Eddie Carbone is the common man who has undertaken the battle “of the individual attempting to gain his ‘rightful’ position in his society” (4). In discussing the common man in relation to this position, Miller writes:
Sometimes he is one who has been displaced from it, sometimes one who seeks to attain it for the first time, but the fateful wound from which the inevitable events spiral is the wound of indignity, and its dominant force is indignation. Tragedy, then, is the consequence of a man’s total compulsion to evaluate himself justly. (4)
A View from the Bridge may seem like a play pulling in two opposite directions when we try to reconcile Eddie’s stature as a tragic, fully human figure with his deep flaws. Yet, this apparent divide is the precise location of tragedy for Miller.
In his struggle to assert gain his rightful position, Eddie Carbone is posing a question as to what his society stands for – – and what it stands against. Although his attempt fails, in the aftermath we have to imagine that Eddie has come to understand how his vision of his own humanity is at odds with that of his community.
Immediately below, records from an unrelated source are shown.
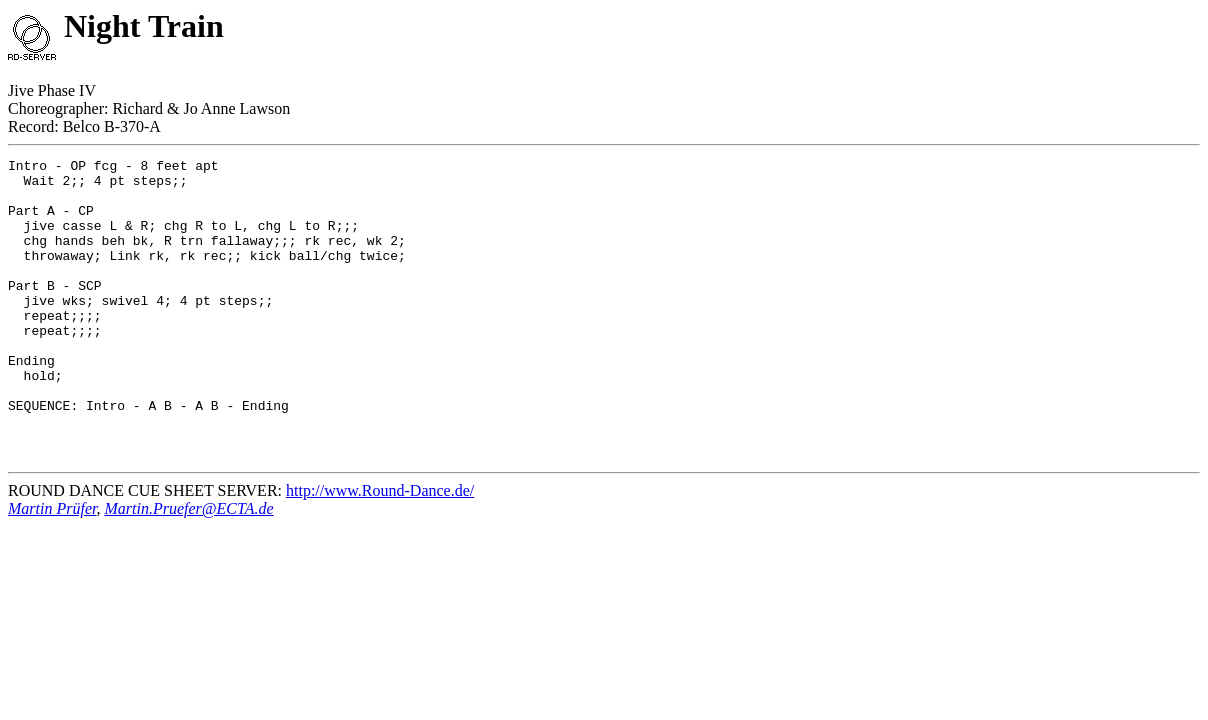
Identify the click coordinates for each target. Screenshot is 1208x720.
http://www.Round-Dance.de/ (380, 550)
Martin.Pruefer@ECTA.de (188, 568)
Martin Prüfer (52, 568)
We might leave the play feeling troubled by the idea that a person like Eddie could never be what his community wanted him to be until after he had been expelled from it. If the act of claiming his deepest desires was also Eddie’s only way to be fully himself, did he ever have a chance to be a complete human being?
Perhaps one of the messages of the play is that in building our sense of self, we should be sure to build on solid ground. Starting from flawed principles, we end up betraying those closest to us and, finally, betraying ourselves.